When square pixels aren't square

1 month ago (alexwlchan.net)

> Videos with non-square pixels are pretty rare...

Before HD, almost all video was non-square pixels. DVD is 720x480. SD channels on cable TV systems are 528x480.

  • >Before HD, almost all video was non-square pixels

    Correct. This came from the ITU-R BT.601 standard, one of the first digital video standards authors of which chose to define digital video as a sampled analog signal. Analog video never had a concept of pixels and operated on lines instead. The rate at which you could sample it could be arbitrary, and affected only the horizontal resolution. The rate chosen by BT.601 was 13.5 MHz, which resulted in a 10/11 pixel aspect ratio for 4:3 NTSC video and 59/54 for 4:3 PAL.

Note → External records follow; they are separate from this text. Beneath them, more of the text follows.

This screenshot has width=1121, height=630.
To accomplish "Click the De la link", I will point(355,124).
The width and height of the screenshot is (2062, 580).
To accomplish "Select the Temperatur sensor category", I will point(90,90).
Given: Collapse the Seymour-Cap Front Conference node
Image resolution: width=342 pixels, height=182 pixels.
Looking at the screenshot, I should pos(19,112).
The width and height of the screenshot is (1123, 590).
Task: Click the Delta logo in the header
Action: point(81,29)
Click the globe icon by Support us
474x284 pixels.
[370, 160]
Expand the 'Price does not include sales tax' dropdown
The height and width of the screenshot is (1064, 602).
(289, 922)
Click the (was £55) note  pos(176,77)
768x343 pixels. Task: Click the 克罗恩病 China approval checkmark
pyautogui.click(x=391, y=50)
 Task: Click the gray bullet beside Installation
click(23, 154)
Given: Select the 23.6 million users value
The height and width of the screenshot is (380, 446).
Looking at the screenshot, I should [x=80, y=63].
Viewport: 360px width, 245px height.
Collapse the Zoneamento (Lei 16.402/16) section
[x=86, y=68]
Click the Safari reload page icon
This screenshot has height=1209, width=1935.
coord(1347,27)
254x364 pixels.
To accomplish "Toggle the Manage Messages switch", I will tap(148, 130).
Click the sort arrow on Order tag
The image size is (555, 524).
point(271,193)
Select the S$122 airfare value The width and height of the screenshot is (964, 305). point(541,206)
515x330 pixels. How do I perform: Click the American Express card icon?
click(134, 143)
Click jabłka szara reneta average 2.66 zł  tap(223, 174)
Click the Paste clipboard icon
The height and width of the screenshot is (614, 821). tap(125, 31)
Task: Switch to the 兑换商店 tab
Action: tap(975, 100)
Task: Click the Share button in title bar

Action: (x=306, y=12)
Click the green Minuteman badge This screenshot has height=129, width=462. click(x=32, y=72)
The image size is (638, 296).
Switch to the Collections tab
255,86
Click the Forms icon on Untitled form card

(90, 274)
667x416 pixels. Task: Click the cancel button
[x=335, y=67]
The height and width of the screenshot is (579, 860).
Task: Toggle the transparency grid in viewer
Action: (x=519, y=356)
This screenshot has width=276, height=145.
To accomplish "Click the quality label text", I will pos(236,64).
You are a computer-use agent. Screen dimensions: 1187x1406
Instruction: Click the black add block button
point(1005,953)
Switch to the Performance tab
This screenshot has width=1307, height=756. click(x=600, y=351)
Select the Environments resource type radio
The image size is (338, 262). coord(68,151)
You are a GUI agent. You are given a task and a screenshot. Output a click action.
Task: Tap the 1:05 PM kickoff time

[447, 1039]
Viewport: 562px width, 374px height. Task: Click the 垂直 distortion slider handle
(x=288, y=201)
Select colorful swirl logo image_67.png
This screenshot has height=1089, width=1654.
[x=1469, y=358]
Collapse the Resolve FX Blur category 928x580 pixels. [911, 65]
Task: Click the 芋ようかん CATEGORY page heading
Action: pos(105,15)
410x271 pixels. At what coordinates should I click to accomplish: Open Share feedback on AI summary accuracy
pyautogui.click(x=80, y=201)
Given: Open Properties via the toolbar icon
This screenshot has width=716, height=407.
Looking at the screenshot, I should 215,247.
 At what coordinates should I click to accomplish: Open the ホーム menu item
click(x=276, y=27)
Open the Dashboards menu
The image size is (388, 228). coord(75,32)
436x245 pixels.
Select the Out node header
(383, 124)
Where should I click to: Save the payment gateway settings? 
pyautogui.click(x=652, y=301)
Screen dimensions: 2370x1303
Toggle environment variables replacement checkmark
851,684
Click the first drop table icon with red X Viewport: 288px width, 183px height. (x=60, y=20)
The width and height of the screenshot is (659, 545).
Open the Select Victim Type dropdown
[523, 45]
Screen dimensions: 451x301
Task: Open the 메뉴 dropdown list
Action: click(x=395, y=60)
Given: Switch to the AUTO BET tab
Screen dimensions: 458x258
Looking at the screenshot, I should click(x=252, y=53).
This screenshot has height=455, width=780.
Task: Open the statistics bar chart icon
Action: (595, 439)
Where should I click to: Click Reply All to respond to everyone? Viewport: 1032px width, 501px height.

    >SD channels on cable TV systems are 528x480

    I'm not actually sure about America, but here in Europe most digital cable and satellite SDTV is delivered as 720x576i 4:2:0 MPEG-2 Part 2. There are some outliers that use 544x576i, however.

    • Good post. For anyone wondering "why do we have these particular resolutions, sampling and frame rates, which seem quite random", allow me to expand and add some color to your post (pun intended). Similar to how modern railroad track widths can be traced back to the wheel widths of roman chariots, modern digital video standards still reverberate with echoes from 1930s black-and-white television standards.

      BT.601 is from 1982 and was the first widely adopted analog component video standard (sampling analog video into 3 color components (YUV) at 13.5 MHz). Prior to BT.601, the main standard for video was SMPTE 244M created by the Society of Motion Picture and Television Engineers, a composite video standard which sampled analog video at 14.32 MHz. Of course, a higher sampling rate is, all things equal, generally better. The reason for BT.601 being lower (13.5 MHz) was a compromise - equal parts technical and political.

      Analog television was created in the 1930s as a black-and-white composite standard and in 1953 color was added by a very clever hack which kept all broadcasts backward compatible with existing B&W TVs. Politicians mandated this because they feared nerfing all the B&W TVs owned by voters. But that hack came with some significant technical compromises which complicated and degraded analog video for over 50 years. The composite and component sampling rates (14.32 MHz and 13.5 MHz) are both based on being 4x a specific existing color carrier sampling rate from analog television. And those two frequencies directly dictated all the odd-seeming horizontal pixel resolutions we find in pre-HD digital video (352, 704, 360, 720 and 768) and even the original PC display resolutions (CGA, VGA, XGA, etc). To be clear, analog television signals were never pixels. Each horizontal scanline was only ever an oscillating electrical voltage from the moment photons struck an analog tube in a TV camera to the home viewer's cathode ray tube (CRT). Early digital video resolutions were simply based on how many samples an analog-to-digital converter would need to fully recreate the original electrical voltage.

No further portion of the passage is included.